Remusberg, 26 octobre.

Mon cher Voltaire, l’événement le moins prévu du monde m’empêche, pour cette fois, d’ouvrir mon âme à la vôtre comme d’ordinaire, et de bavarder comme je le voudrais. L’empereur[1] est mort.

Ce prince, né particulier,
Fut roi, puis empereur ; Eugène fut sa gloire ;
Mais, par malheur pour son histoire,
Il est mort en banqueroutier.

Cette mort dérange toutes mes idées pacifiques, et je crois qu’il s’agira, au mois de juin, plutôt de poudre à canon, de soldats, de tranchées, que d’actrices, de ballets, et de théâtre ; de façon que je me vois obligé de suspendre le marché[2] que nous aurions fait. Mon affaire de Liège est toute terminée[3], mais celles d’à présent sont de bien plus grande conséquence pour l’Europe ; c’est le moment du changement total de l’ancien système de politique ; c’est ce rocher détaché qui roule sur la figure des quatre métaux que vit Nabuchodonosor[4], et qui les détruisit tous.

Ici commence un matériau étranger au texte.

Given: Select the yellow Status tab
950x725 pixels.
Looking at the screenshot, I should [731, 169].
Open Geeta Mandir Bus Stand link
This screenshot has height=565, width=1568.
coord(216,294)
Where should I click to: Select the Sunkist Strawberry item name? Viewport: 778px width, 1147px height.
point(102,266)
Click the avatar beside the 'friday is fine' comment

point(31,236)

Je vous suis mille fois obligé de l’impression de Machiavel achevée ; je ne saurais y travailler à présent ; je suis surchargé d’affaires. Je vais faire passer ma fièvre, car j’ai besoin de ma machine, et il en faut tirer à présent tout le parti possible.

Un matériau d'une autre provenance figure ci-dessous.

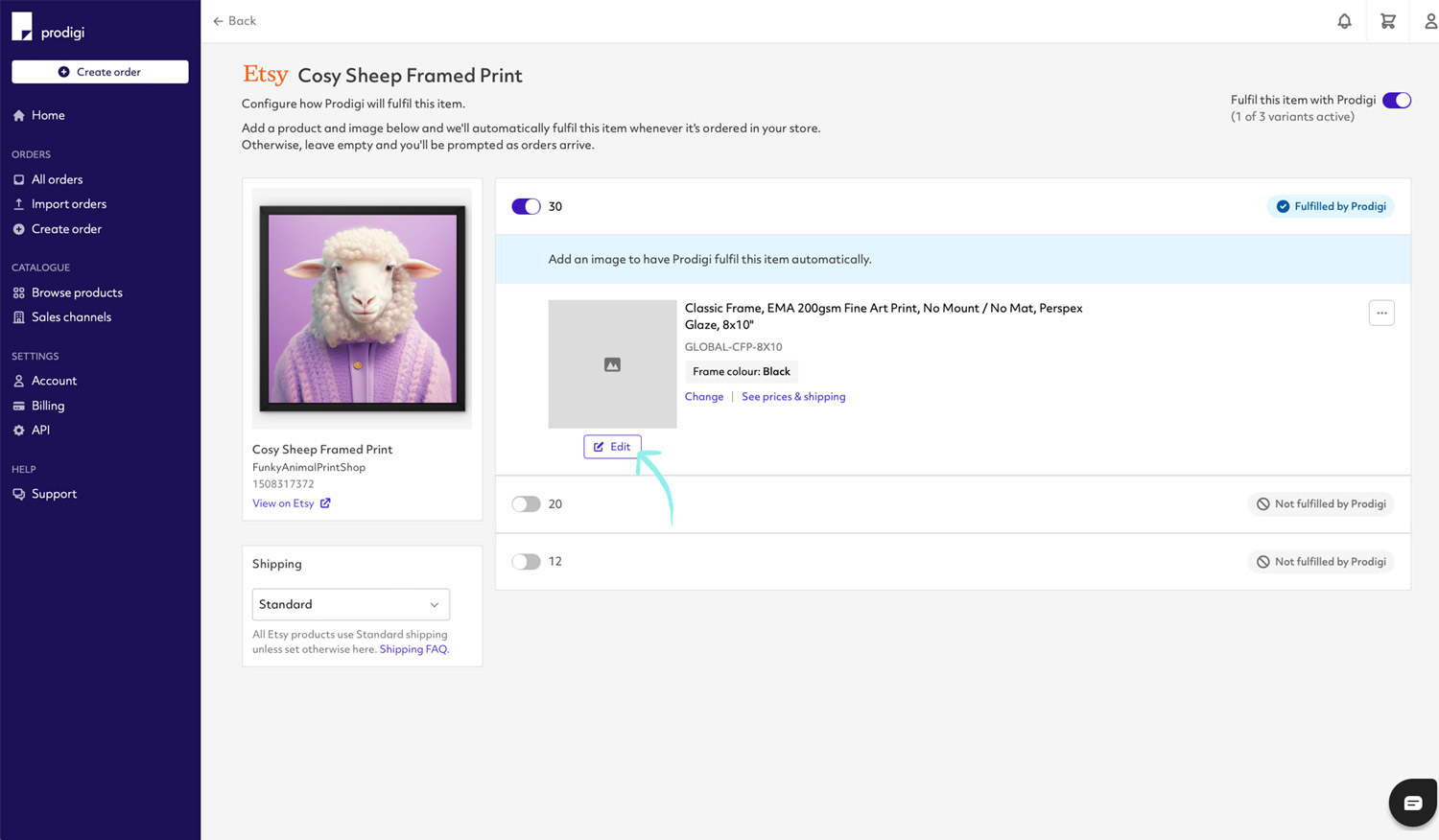
Task: Disable fulfilment for variant 30
Action: [x=526, y=206]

Je vous envoie une ode[5], en réponse à celle de Gresset. Adieu, cher ami, ne m’oubliez jamais, et soyez persuadé de la tendre estime avec laquelle je suis votre très-fidèle ami.


1372. — À M. HELVÉTIUS,
à paris.
À la Haye, au palais du roi de Prusse, ce 27 d’octobre.

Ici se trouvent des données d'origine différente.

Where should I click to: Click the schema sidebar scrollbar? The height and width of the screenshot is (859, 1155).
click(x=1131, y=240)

Mon cher et jeune Apollon, mon poëte philosophe, il y a six semaines que je suis plus errant que vous. Je comptais, de jour en jour, repasser par Bruxelles, et y relire deux pièces[6] char-

  1. Charles VI.
  2. Relativement à une troupe de comédiens ; voyez page 516.
  3. L’accommodement entre le roi de Prusse et l’évêque de Liège avait été signé à Berlin le 20 octobre.
  4. Daniel, ii, 34.
  5. L’ode de Frédéric à Gresset est la deuxième dans les diverses éditions soit des Poésies, soit des Œuvres primitives du roi de Prusse.
  6. Voyez ces pièces avec les remarques de Voltaire, tome XXIII, pages 5 et suivantes.